なるほど「足」が使えなくちゃ、ガッコに戻るに戻れねえし、当然、ヒル魔のパシりも出来ないに決まっている。にしたって、なんであんな格好…。
「ナニやってんだよ、糞奴隷」
「ヒル魔。見て判んだろーが。シューリだよ、シューリ…っ。お前こそ何、待ってたって、簡単に終わんねぇからな」
バイクの横に屈みながら、葉柱が自分をロクに見もせずに言うから、ヒル魔は苛立つ。
「誰がてめぇを待つっつったよ」
ぱちん、てケータイ開いて、暗記してるナンバーを押す素早い音がした。誰か別のヤツを呼ぶんだと判る。葉柱は手を伸ばして、ヒル魔の手からケータイを奪っていた。無意識だったから、やってしまってから自分で唖然として、次にはもう居直って。
「急ぐから、待ってて。お前、別のヤツのがよくなったら、ヤだからさ」
「……知らねーーよ」
言い捨てるが、ヒル魔は取り返したケータイをカバンに放り込んでいる。面倒くさそうな態度で、それでも、葉柱の姿の見える場所で、ヒル魔は積み上げられた古タイヤの上に腰を下ろした。

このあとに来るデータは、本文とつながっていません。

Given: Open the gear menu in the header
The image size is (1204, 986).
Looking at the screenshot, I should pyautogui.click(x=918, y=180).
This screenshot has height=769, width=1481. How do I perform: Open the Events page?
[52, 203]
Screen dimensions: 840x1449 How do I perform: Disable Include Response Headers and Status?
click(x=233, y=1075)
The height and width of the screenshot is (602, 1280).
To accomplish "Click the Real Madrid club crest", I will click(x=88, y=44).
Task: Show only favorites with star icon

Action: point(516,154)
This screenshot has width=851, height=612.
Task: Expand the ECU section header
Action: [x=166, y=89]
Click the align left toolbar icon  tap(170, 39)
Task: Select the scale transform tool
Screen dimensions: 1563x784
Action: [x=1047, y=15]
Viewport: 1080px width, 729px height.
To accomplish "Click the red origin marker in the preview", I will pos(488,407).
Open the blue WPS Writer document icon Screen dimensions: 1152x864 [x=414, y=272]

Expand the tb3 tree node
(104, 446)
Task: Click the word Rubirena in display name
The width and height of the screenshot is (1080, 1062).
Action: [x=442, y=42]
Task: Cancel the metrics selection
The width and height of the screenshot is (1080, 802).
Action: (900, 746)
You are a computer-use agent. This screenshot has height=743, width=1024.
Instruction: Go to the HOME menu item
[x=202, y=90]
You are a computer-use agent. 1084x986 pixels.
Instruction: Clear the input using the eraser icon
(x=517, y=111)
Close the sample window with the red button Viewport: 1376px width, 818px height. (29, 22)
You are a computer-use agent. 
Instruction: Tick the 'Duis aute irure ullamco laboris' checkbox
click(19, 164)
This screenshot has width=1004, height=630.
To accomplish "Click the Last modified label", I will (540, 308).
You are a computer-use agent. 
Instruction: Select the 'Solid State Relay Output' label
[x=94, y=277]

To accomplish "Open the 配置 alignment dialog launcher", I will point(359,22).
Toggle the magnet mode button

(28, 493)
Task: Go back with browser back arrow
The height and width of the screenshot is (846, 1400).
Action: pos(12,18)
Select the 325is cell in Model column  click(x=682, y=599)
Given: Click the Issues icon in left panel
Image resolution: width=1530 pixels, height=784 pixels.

「てめぇこそ、誰かを呼び出そうとしてたんじゃねーの? ヒトのケータイに間違ってかけてきやがって」
呼び出されたそいつが、別に女とかじゃなくても、ここで鉢合わせるのなんかゴメンだと思った。足をぷらぷらさせてると、靴の片方がなんだか脱げそうで、そのまんま少し力を入れて振り上げて、脱げた靴を葉柱の背中にぶつけてやる。
「いて。…ちげーって。いや、だから…バイクしばらく使えなくなったら、お前からの呼び出し、どうしよ、ってそう思ってリレキ見てたら、うっかり押しちまった……だけ、だよ」
聞こえてきた言葉に、ヒル魔は少し満足して、少し後悔した。電車を待つ間の暇つぶしのはずが、葉柱の姿を眺めている時間が、一分、また一分と過ぎるたびに、この出来の悪い奴隷野郎に、エサをやってもいいかな、なんて考えている自分がいたからだった。
「あー…ここだここだ。溶接んとこ、なんか熱持ってやがる。パーツ、ちっと古いしなぁ、しょーがねーか。取っ替えだな」
呟いている横顔が、なんだか楽しそうだった。無意識に傍にいって、すぐ傍で手元を覗き込んで口を挟んだ。
「そこ、コード長くて余ってんじゃね」
「ん? これな。そーなんだけどな。合うのがもうメーカーで作ってなくて、別んとこに使うなげぇやつ流用してんだ。…って、お前、バイクのことも判んの? すっげ。なんか嬉しー…」
「ばぁか、判ってるから、あん時も言ったんだろ。『バラしゃ売れっかなぁ』」
葉柱はちょっと黙った。懐かしいことを言われた気がしたが、それほど前のことじゃない。ただ、あそこから始まったのだと思ったら、変に心臓が騒ぎ出して困る。笑える話だ。脅されて屈服した、だなんて、普通ならハラワタの煮えくり返りそうな記憶なのに。
あぁ、そうだ。
あそこから始まって、今は、
マガリナリニモ、こいびと…
ってヤツ。
「はは…っ、『バイクだけは勘弁してクダサイ』」
半分笑ってそう言いながら、葉柱は愛車のボディを撫でた。
続
いつものことですが、しばらくぶりのアイシです。しかも続くになってしまってるし、大丈夫か、自分! いや! まずは自分を信じるところから! とかねー。ええ、書き始めたからには頑張りますから。時々催促して欲しいと思ってます。←コラ。
いったいいつごろの二人だろう、とか、惑い星作品のどこかと繋がってるのか、とか、考えない方向でオネガイシマス。書いてる私自身が考えてないんで、よろしく!
あぁ、いやいや、違うな、好きに妄想して楽しんでもらいたし!←どっちなんだ。